Pyongyang has denied any involvement, describing US allegations over WannaCry as “absurd.”
“We have nothing to do with cyberattacks,” a spokesman for the North Korean Ministry of Foreign Affairs said.
However, the US Department of Justice in February indicted three North Koreans on charges of “participating in a wide-ranging criminal conspiracy to conduct a series of destructive cyberattacks.”
In its Annual Threat Assessment Report, Washington acknowledged that Pyongyang “probably possesses the expertise to cause temporary, limited disruptions of some critical infrastructure networks” across the US.
The North’s cyberprogram “poses a growing espionage, theft and attack threat,” the document from the Office of the US Director of National Intelligence said.
It accused Pyongyang of stealing hundreds of millions of dollars from financial institutions and cryptocurrency exchanges, “probably to fund government priorities, such as its nuclear and missile programs.”
North Korea’s cyberprogram dates to at least the middle of the 1990s, when then-North Korean leader Kim Jong-il reportedly said that “all wars in future years will be computer wars.”
Today Pyongyang’s 6,000-strong cyberwarfare unit, known as Bureau 121, operates from several countries, including Belarus, China, India, Malaysia and Russia, a US military report published in July last year said.
Scott Jarkoff of cybersecurity firm CrowdStrike rates Bureau 121 highly.
“They are extremely sophisticated, dedicated, and capable of conducting advanced attacks,” Jarkoff said.
Bureau 121 recruits are trained in coding languages and operating systems at special establishments such as Mirim University, said former student Jang Se-yul, who defected in 2007.
Now known as the University of Automation, it takes in only 100 students a year from among the North’s highest-scoring schoolchildren.
“We were taught that we had to be prepared against America’s cyberwarfare capabilities,” Jang told reporters. “Ultimately, we were taught that we had to develop our own hacking programs, since attacking the enemy’s operating system is the best defense.”
Cyberwarfare is particularly appealing for small, poor countries like the North that are “outgunned in terms of equipment such as planes, tanks and other modern weapons systems,” Stimson Center researcher Martyn Williams said. “Hacking just requires a computer and Internet connection.”
Most state-sponsored hacking groups are mainly used for espionage purposes, but experts say that North Korea is unusual in also deploying its cybercapabilities for financial gain.
Pyongyang has blockaded itself to protect against the COVID-19 pandemic, adding to the pressure on its economy, and has for years sought to earn foreign currency by multiple means.
“Stealing it is a lot faster and potentially more lucrative than doing business, especially if you have skilled hackers,” Williams said.
The February US indictment accused the three North Koreans of stealing more than US$1.3 billion of money and cryptocurrency from financial institutions and companies.
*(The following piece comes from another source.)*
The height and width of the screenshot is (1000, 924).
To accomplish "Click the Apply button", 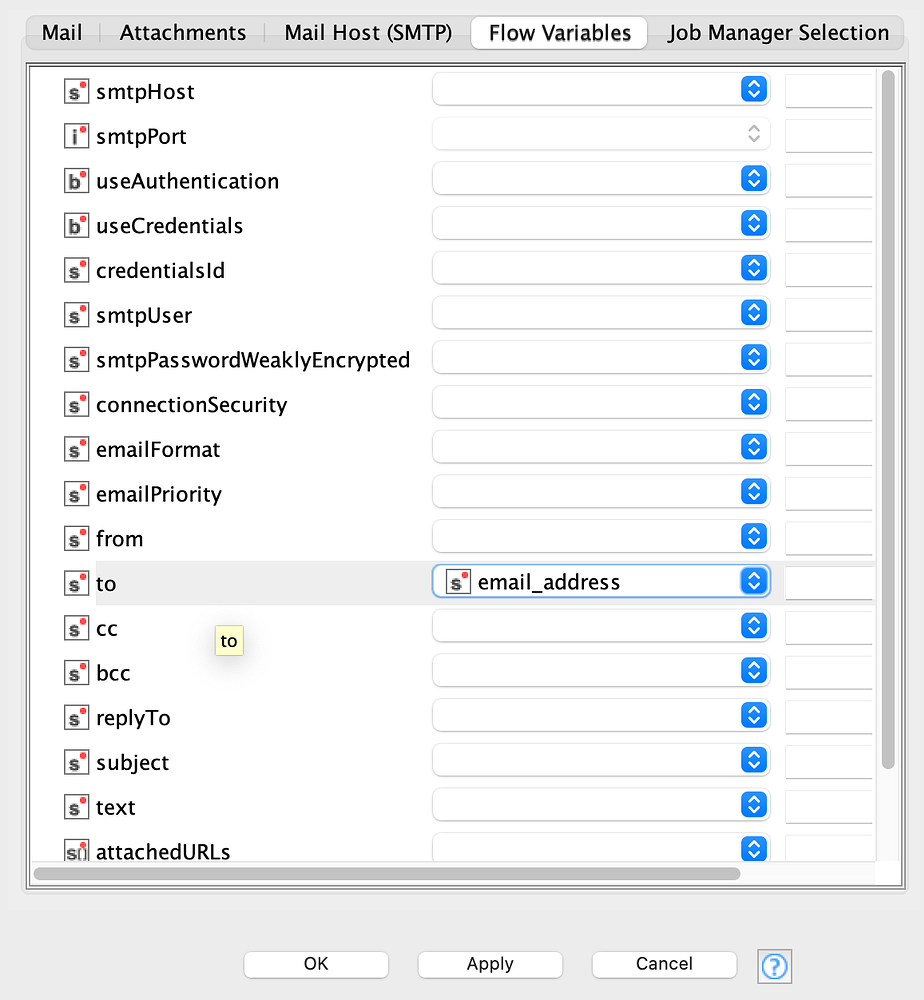I will pos(490,964).
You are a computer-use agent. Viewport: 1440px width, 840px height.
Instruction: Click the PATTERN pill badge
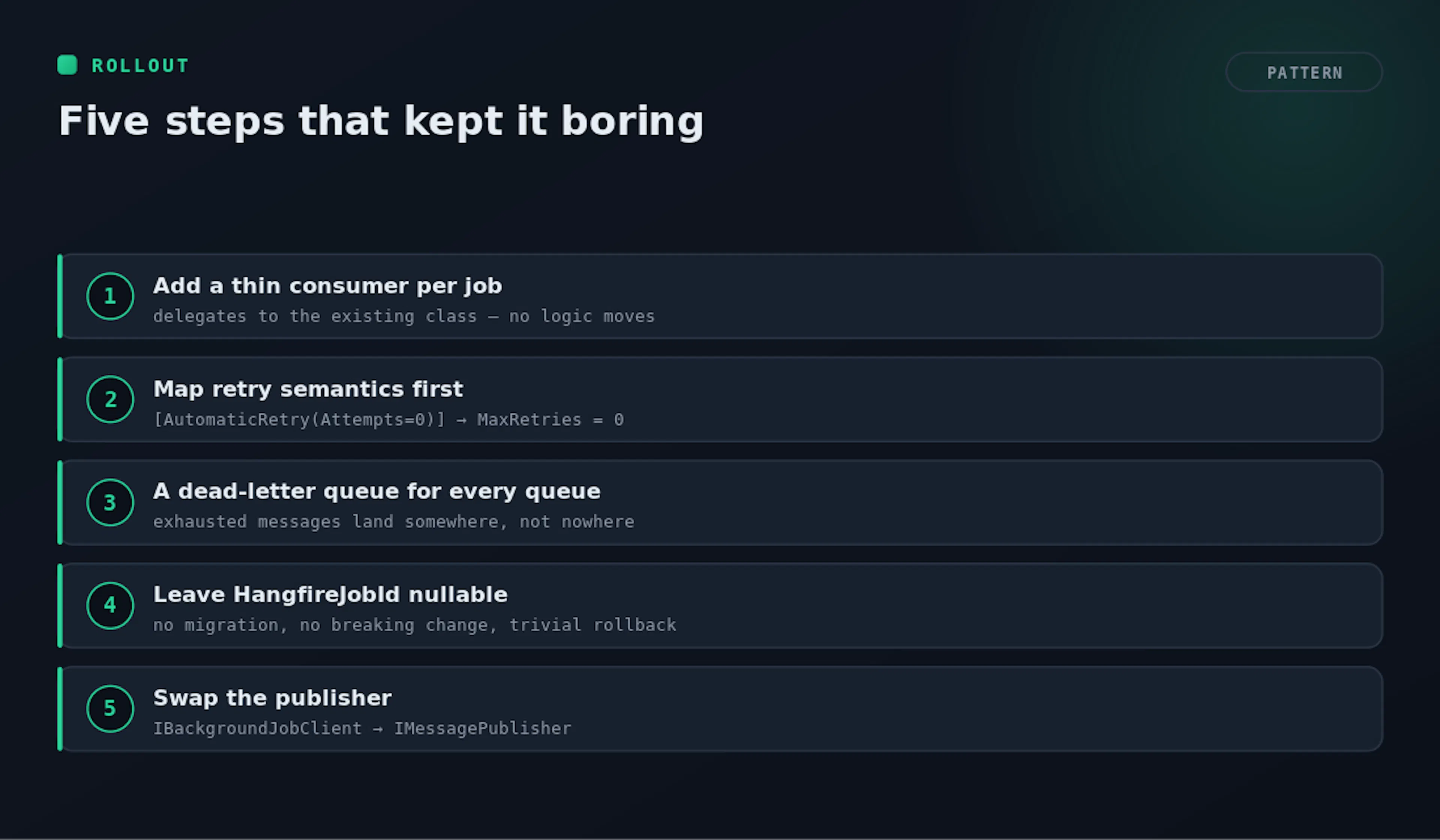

When it was issued, US Assistant Attorney General John Demers called North Korea’s operatives “the world’s leading bank robbers,” adding that they were “using keyboards rather than guns, stealing digital wallets of cryptocurrency instead of sacks of cash.”
The rise of cryptocurrencies such as bitcoin have presented hackers globally with a whole new range of increasingly lucrative targets.
In addition, their decentralized networks were a particular bonus for the North, offering a way to circumvent financial sanctions, Jarkoff said.
“This allows North Korea to easily launder money back into the country, outside the control of the global banking system,” he said. “Cryptocurrency is attractive because it is uncontrolled, borderless and relatively anonymous.”